I decided to commemorate my experience by treating myself to something nice. Since becoming a mom, my idea of “treating myself to something nice” usually consists of buying a new graphic T-shirt from Target or ordering junk food late at night from UberEats so that I don’t have to share (I know, I’m horrible). I decided to order two custom gold rings from Bijoux by Danielle Holmes, one reading Safe, and the other reading Free, representing my newly-found autonomy, liberation from abuse, and healing.
Sunday afternoon, I needed to do some housework, including taking out heavy trash and handling bleach. I did not want to risk losing or damaging my rings, so I took them off and carefully placed them on my work desk in the living room. My work desk in the living room is the one place in my apartment that my son is forbidden to touch. He cannot use the computer, sit in the chair, or touch any of the important things on my desk. This has been a rule since he turned two, when I began to place emphasis on teaching him about consent and boundaries. After sitting my rings on my work desk, I proceeded to take out the trash and tidy up our apartment. When I completed my tasks, I went to the kitchen sink to wash my hands, then walked over to the sink to grab my rings to place back onto my fingers. However, when I went to my desk, I noticed that my Free ring was still on my desk, but my Safe ring was missing, along with other things on my desk.

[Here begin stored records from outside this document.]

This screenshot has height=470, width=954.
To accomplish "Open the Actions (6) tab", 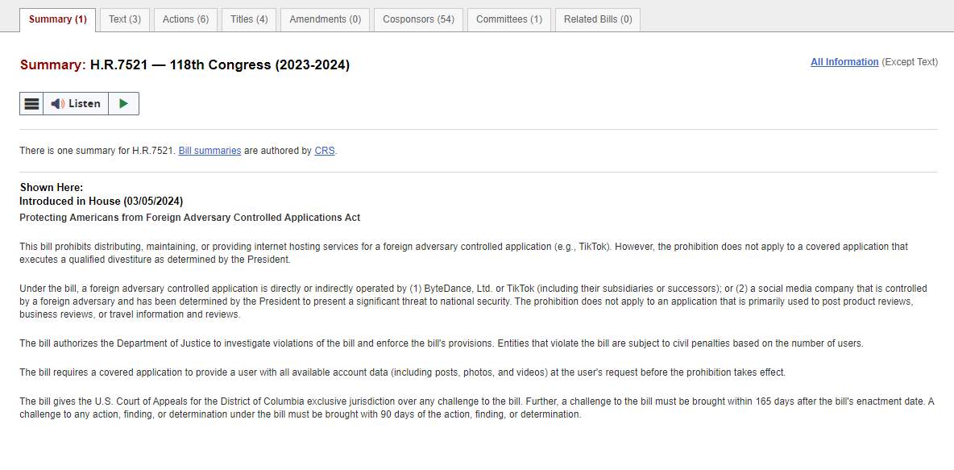I will 185,19.
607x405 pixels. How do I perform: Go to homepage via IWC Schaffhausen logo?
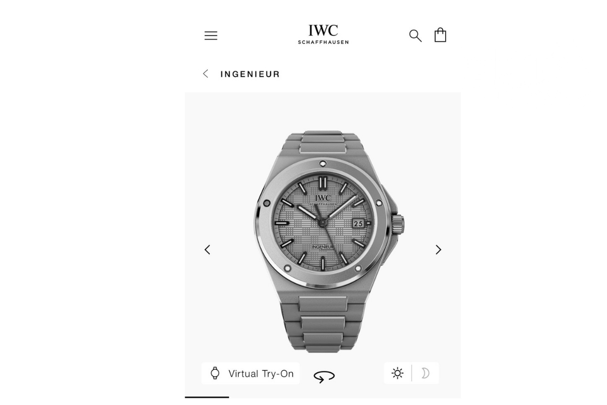point(323,34)
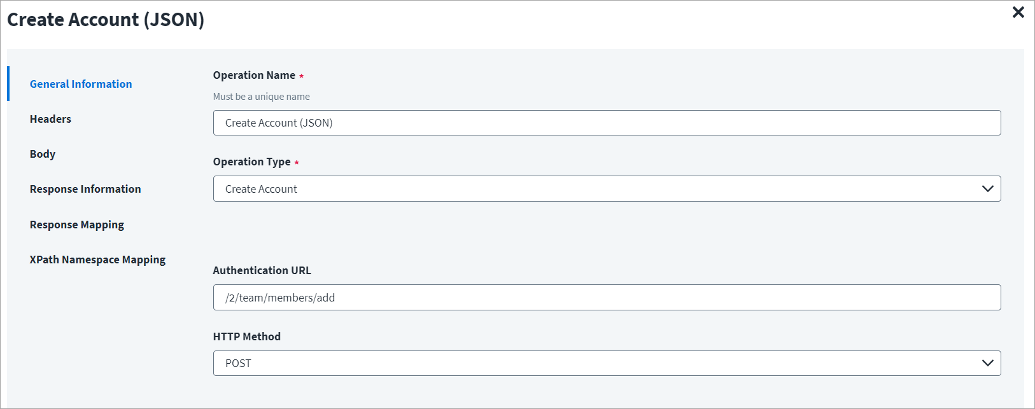1035x409 pixels.
Task: Select the text Create Account (JSON)
Action: coord(278,123)
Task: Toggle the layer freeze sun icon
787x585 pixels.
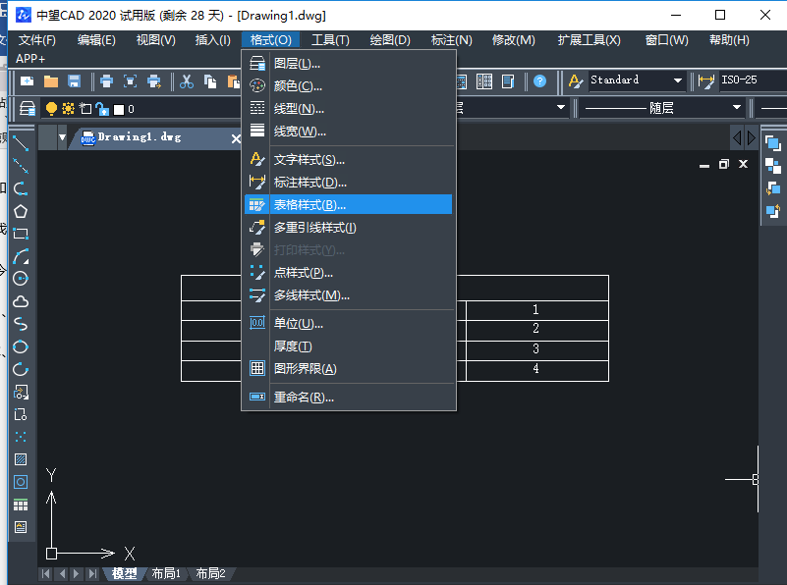Action: [68, 108]
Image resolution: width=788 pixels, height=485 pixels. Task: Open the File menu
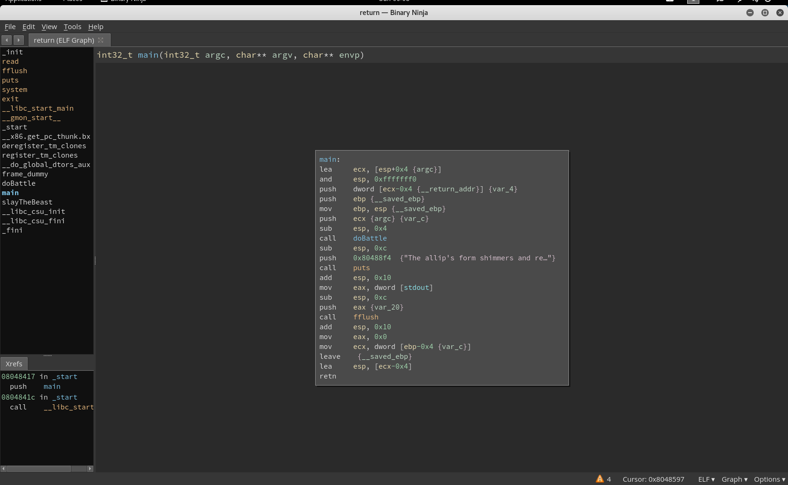click(10, 27)
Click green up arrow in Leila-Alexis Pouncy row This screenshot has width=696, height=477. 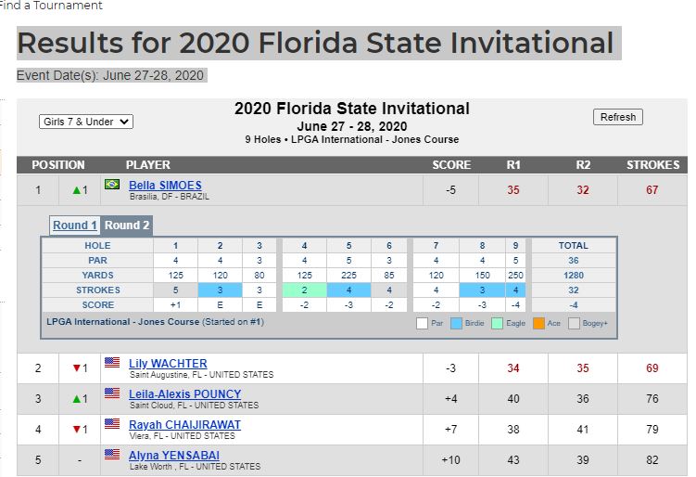[x=77, y=399]
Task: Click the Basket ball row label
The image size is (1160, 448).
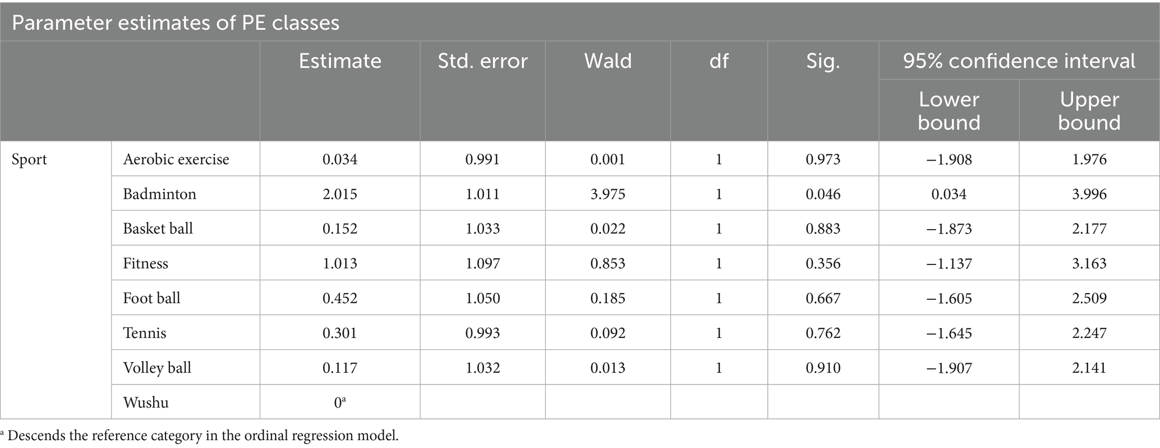Action: coord(158,228)
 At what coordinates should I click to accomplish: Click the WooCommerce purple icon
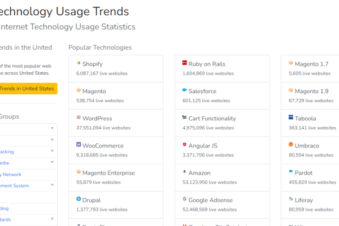[x=79, y=145]
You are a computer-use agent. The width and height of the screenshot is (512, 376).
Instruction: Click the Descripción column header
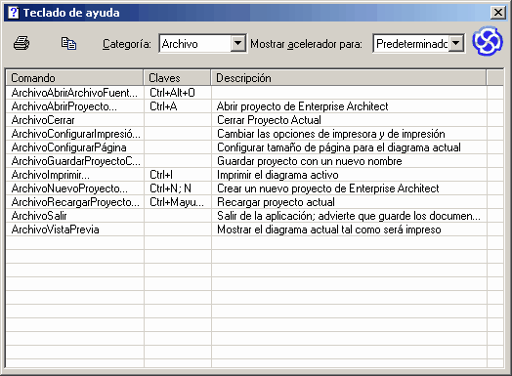tap(349, 78)
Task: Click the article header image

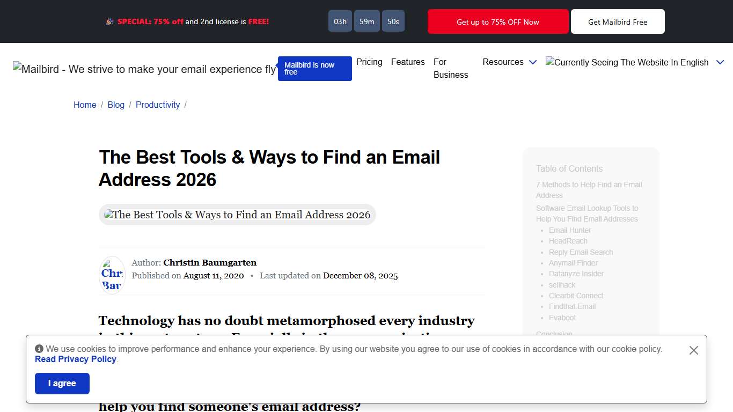Action: [x=237, y=214]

My chest began to tighten, my heart began to race, and my palms began to sweat. I turned my head to see my son innocently playing with his toy cars on the floor in the living room, unaware that I was upset. I quickly called him over to my desk and asked him if he had removed my items. “Oops! I’m sorry, Mommy,” he stated. I asked him to look around his play area and recover the items that he removed from my desk; he found all of the items except for my “Safe” ring. Once again, I felt my chest tighten, my heart race, and my palms get sweaty. I knew what was about to happen, so I quickly made a decision to take a few moments to myself and communicate this to my son.

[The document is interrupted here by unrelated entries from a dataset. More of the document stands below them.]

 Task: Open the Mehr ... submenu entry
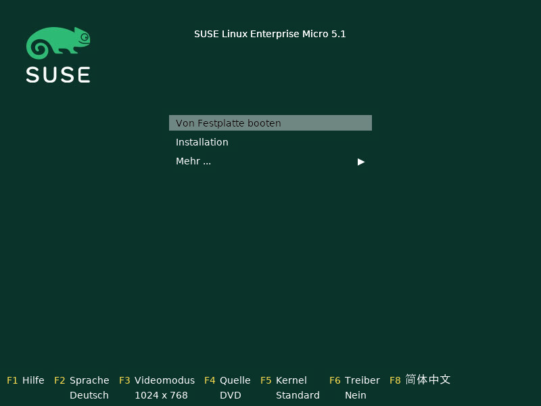coord(193,161)
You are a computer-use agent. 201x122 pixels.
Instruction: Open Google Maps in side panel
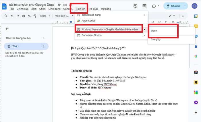[x=196, y=56]
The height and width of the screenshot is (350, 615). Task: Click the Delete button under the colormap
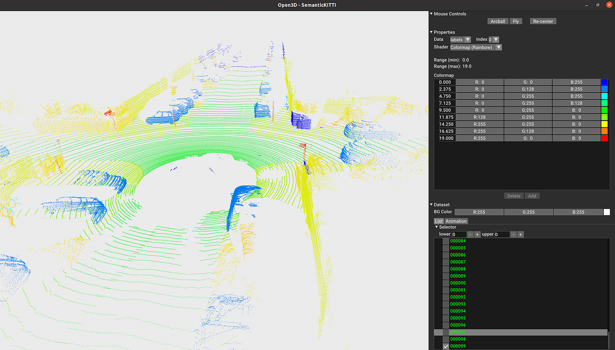point(514,195)
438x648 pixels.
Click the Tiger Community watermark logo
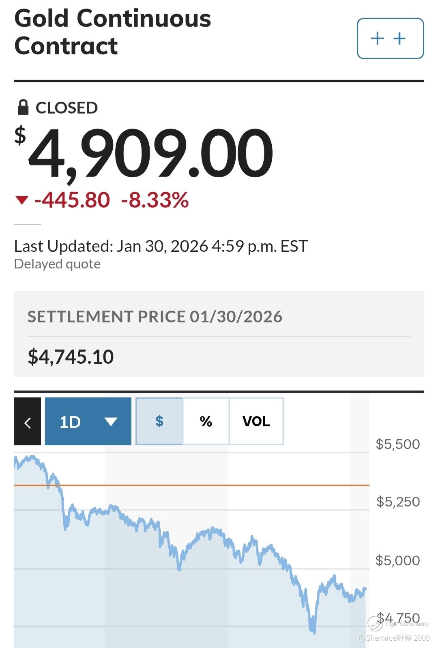tap(376, 624)
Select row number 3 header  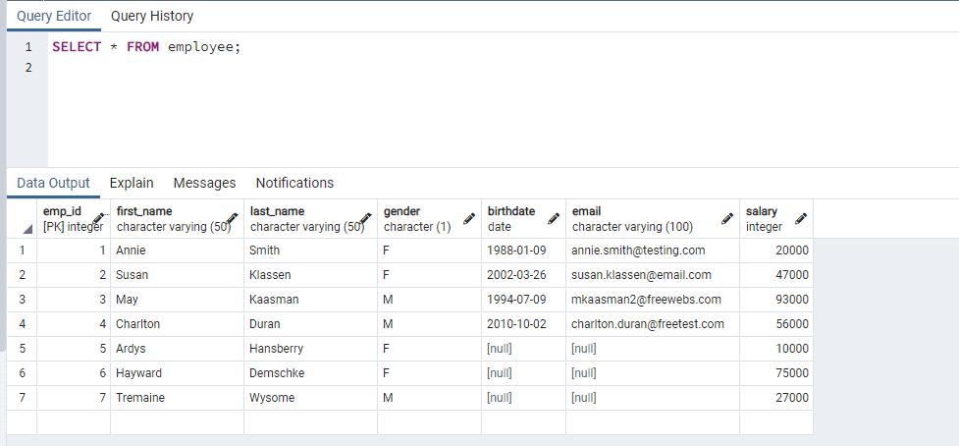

“Hey Jimi, Mommy is not feeling very well, so I am going to go to the bathroom for a few minutes. I need you to go to your Quiet Corner and read a book for a few minutes. Is that okay?” “Sure,” my son replied. Quiet Corners are well-stocked spaces in my apartment that are meant for reflection and recharging. In no way are Quiet Corners punitive, so my son was happy to retreat to his Quiet Corner for a few minutes of serenity.
After ensuring that my son was in his quiet corner, I raced to the bathroom and locked the door. Before I could do anything else, I felt my knees buckle and I slid down the wall, silencing my deep, choky cries with a hand over my mouth. Throughout my panic attack, my head was full of shaming thoughts: “What is wrong with you? Get yourself in order! You’re so weak! What kind of mother are you, crying over this nonsense! Suck it up!”
After ten minutes or so, my panic attack began to subside. My chest loosened up, my heart rate began to slow down, and my palms stopped sweating. Once my head began to clear, I thought of the ‘STOP Skill” that my therapist encourages me to use, where you take a step back and assess your emotions and the cause of them. Using the “STOP Skill,” I asked myself, “Why am I having this reaction? Am I just cranky today? Is it the lost ring that is truly upsetting me?”
I concluded that my reactions were due to me being triggered and having flashbacks of being in abusive situations. Having things that I valued being taken away from me, hidden, or destroyed out of anger was a common narrative in my abusive relationship. When I noticed that my ring was missing, it took me back to a place of being vulnerable, mistreated, and unsafe.
Having calmed down, and with a better sense of what caused my meltdown, I washed my face, took a few deep breaths, and headed to my son’s quiet corner to have a conversation with him. During our conversation, I gently expressed to him that his actions upset me, and we had an in-depth conversation about boundaries. My son was very receptive to my message and offered to go on a treasure hunt to “Find me gold.” I walked away from the conversation feeling relieved and confident that my approach was the right approach for my son and myself.
No one told me that navigating motherhood as a survivor of physical and emotional abuse would be so difficult; unfortunately, there is no handbook for effectively juggling your traumas and mothering through the hard times. The most difficult thing I have ever done is to mother a child while healing from trauma and not perpetuating violence out of anger and anxiety towards my son. I strive to minimize the harm that I cause and to provide my son with the emotional and physical safety that I was hardly ever afforded throughout childhood and my adult life. Everyday as a healing mother is a learning experience, and the case of the gold ring has been my greatest one yet.